Open Datasets Yes We considered a variety of benchmark datasets including four standard datasets (bibtex, delicious, eurlex, and nus-wide), two datasets with d L (autofood and compphys), and a very large scale Wikipedia based dataset, which contains about 1M wikipages and 200K labels. See Table 1 for more information about the datasets. [...] Finally, we show the scalability of our method by applying it to a recently curated Wikipedia dataset (Agrawal et al., 2013), that has 881,805 training samples and 213,707 labels.

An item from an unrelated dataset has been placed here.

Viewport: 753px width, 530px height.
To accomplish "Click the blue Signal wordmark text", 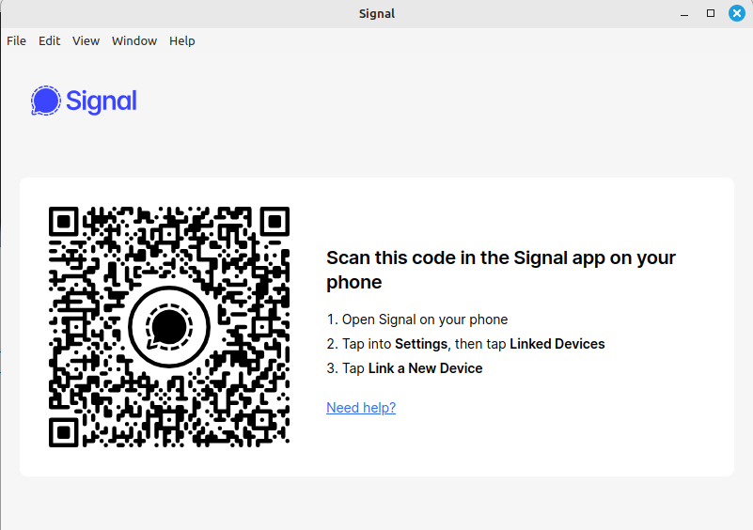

Dataset Splits No The paper mentions 'Training set' and 'Test set' in Table 1 but does not explicitly specify the methodology or percentages for splitting data into training, validation, and test sets to ensure reproducibility beyond general dataset names.
Hardware Specification Yes We conducted all experiments on an Intel machine with 32 cores.
Software Dependencies No The paper mentions software tools like LIBLINEAR and TRON, but it does not provide specific version numbers for these or any other ancillary software components required for replication.
Experiment Setup No While the paper describes algorithmic choices and reports the number of alternating iterations (five), it does not explicitly provide specific hyperparameter values (e.g., learning rates, batch sizes, regularization strengths) or detailed training configurations for its own methods to enable reproduction.